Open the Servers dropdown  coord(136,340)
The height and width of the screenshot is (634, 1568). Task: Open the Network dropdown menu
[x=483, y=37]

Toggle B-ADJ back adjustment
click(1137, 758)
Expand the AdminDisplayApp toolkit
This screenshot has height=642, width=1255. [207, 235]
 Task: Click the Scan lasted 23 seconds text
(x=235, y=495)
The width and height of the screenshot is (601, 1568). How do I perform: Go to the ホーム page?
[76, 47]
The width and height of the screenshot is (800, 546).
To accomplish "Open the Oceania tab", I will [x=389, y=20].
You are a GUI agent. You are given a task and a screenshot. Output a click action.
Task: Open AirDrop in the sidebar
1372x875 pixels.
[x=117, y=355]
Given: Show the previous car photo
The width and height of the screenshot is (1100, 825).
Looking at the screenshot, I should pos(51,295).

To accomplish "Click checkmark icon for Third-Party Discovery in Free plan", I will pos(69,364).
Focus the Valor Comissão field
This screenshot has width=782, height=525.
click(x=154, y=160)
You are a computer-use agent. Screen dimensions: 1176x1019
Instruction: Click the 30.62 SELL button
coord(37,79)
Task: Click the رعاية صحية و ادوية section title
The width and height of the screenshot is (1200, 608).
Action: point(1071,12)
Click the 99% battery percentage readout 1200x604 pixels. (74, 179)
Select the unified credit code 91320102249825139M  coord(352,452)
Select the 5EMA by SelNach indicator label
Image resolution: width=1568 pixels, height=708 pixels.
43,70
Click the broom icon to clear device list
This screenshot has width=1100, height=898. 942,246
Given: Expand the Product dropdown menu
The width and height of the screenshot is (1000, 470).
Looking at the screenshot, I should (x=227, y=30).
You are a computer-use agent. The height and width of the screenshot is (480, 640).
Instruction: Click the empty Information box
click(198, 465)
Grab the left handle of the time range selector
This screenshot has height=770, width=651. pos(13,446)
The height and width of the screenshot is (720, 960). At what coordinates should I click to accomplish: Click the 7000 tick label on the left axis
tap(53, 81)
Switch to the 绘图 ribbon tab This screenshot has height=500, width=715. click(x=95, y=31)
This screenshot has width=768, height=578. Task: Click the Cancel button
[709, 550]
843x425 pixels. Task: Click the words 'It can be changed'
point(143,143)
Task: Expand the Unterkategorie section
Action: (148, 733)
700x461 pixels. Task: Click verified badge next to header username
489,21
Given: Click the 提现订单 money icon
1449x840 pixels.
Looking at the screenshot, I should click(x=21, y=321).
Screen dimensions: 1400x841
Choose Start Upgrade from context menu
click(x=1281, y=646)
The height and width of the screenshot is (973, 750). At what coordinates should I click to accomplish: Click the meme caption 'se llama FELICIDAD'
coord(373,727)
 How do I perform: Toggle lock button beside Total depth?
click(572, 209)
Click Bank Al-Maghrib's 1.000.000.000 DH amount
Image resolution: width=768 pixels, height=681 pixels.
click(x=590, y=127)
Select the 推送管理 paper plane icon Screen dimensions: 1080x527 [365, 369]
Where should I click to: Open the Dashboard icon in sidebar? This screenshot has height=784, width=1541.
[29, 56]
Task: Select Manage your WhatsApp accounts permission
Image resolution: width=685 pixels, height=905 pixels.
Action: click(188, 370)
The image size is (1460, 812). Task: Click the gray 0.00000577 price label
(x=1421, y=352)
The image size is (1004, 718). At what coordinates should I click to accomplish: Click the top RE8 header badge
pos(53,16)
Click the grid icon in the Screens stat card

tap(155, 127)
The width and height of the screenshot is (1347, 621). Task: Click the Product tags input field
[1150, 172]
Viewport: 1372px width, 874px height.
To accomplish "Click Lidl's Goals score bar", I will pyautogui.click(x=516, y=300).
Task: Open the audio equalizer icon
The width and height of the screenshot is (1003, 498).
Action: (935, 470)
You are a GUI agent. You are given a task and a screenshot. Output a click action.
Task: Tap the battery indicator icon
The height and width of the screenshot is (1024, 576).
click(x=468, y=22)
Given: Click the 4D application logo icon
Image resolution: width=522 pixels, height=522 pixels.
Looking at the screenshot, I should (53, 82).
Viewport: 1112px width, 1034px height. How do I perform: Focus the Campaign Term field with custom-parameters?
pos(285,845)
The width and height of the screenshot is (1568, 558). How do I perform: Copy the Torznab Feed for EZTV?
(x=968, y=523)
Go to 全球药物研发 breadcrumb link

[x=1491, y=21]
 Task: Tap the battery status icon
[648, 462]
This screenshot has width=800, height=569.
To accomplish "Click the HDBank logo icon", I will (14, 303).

-*-*-

Problem details:
Rewrite all of the lines above, swapping "dropdown" for "drop-down" wherever it occurs and leaving everything else unchanged.

Result of this task:
Open the Servers drop-down  coord(136,340)
The height and width of the screenshot is (634, 1568). Task: Open the Network drop-down menu
[x=483, y=37]

Toggle B-ADJ back adjustment
click(1137, 758)
Expand the AdminDisplayApp toolkit
This screenshot has height=642, width=1255. [207, 235]
 Task: Click the Scan lasted 23 seconds text
(x=235, y=495)
The width and height of the screenshot is (601, 1568). How do I perform: Go to the ホーム page?
[76, 47]
The width and height of the screenshot is (800, 546).
To accomplish "Open the Oceania tab", I will [x=389, y=20].
You are a GUI agent. You are given a task and a screenshot. Output a click action.
Task: Open AirDrop in the sidebar
1372x875 pixels.
[x=117, y=355]
Given: Show the previous car photo
The width and height of the screenshot is (1100, 825).
Looking at the screenshot, I should pos(51,295).

To accomplish "Click checkmark icon for Third-Party Discovery in Free plan", I will pos(69,364).
Focus the Valor Comissão field
This screenshot has width=782, height=525.
click(x=154, y=160)
You are a computer-use agent. Screen dimensions: 1176x1019
Instruction: Click the 30.62 SELL button
coord(37,79)
Task: Click the رعاية صحية و ادوية section title
The width and height of the screenshot is (1200, 608).
Action: point(1071,12)
Click the 99% battery percentage readout 1200x604 pixels. (74, 179)
Select the unified credit code 91320102249825139M  coord(352,452)
Select the 5EMA by SelNach indicator label
Image resolution: width=1568 pixels, height=708 pixels.
43,70
Click the broom icon to clear device list
This screenshot has width=1100, height=898. 942,246
Given: Expand the Product drop-down menu
The width and height of the screenshot is (1000, 470).
Looking at the screenshot, I should (x=227, y=30).
You are a computer-use agent. The height and width of the screenshot is (480, 640).
Instruction: Click the empty Information box
click(198, 465)
Grab the left handle of the time range selector
This screenshot has height=770, width=651. pos(13,446)
The height and width of the screenshot is (720, 960). At what coordinates should I click to accomplish: Click the 7000 tick label on the left axis
tap(53, 81)
Switch to the 绘图 ribbon tab This screenshot has height=500, width=715. click(x=95, y=31)
This screenshot has width=768, height=578. Task: Click the Cancel button
[709, 550]
843x425 pixels. Task: Click the words 'It can be changed'
point(143,143)
Task: Expand the Unterkategorie section
Action: (148, 733)
700x461 pixels. Task: Click verified badge next to header username
489,21
Given: Click the 提现订单 money icon
1449x840 pixels.
Looking at the screenshot, I should click(x=21, y=321).
Screen dimensions: 1400x841
Choose Start Upgrade from context menu
click(x=1281, y=646)
The height and width of the screenshot is (973, 750). At what coordinates should I click to accomplish: Click the meme caption 'se llama FELICIDAD'
coord(373,727)
 How do I perform: Toggle lock button beside Total depth?
click(572, 209)
Click Bank Al-Maghrib's 1.000.000.000 DH amount
Image resolution: width=768 pixels, height=681 pixels.
click(x=590, y=127)
Select the 推送管理 paper plane icon Screen dimensions: 1080x527 [365, 369]
Where should I click to: Open the Dashboard icon in sidebar? This screenshot has height=784, width=1541.
[29, 56]
Task: Select Manage your WhatsApp accounts permission
Image resolution: width=685 pixels, height=905 pixels.
Action: click(188, 370)
The image size is (1460, 812). Task: Click the gray 0.00000577 price label
(x=1421, y=352)
The image size is (1004, 718). At what coordinates should I click to accomplish: Click the top RE8 header badge
pos(53,16)
Click the grid icon in the Screens stat card

tap(155, 127)
The width and height of the screenshot is (1347, 621). Task: Click the Product tags input field
[1150, 172]
Viewport: 1372px width, 874px height.
To accomplish "Click Lidl's Goals score bar", I will pyautogui.click(x=516, y=300).
Task: Open the audio equalizer icon
The width and height of the screenshot is (1003, 498).
Action: (935, 470)
You are a GUI agent. You are given a task and a screenshot. Output a click action.
Task: Tap the battery indicator icon
The height and width of the screenshot is (1024, 576).
click(x=468, y=22)
Given: Click the 4D application logo icon
Image resolution: width=522 pixels, height=522 pixels.
Looking at the screenshot, I should (53, 82).
Viewport: 1112px width, 1034px height. How do I perform: Focus the Campaign Term field with custom-parameters?
pos(285,845)
The width and height of the screenshot is (1568, 558). How do I perform: Copy the Torznab Feed for EZTV?
(x=968, y=523)
Go to 全球药物研发 breadcrumb link

[x=1491, y=21]
 Task: Tap the battery status icon
[648, 462]
This screenshot has width=800, height=569.
To accomplish "Click the HDBank logo icon", I will (14, 303).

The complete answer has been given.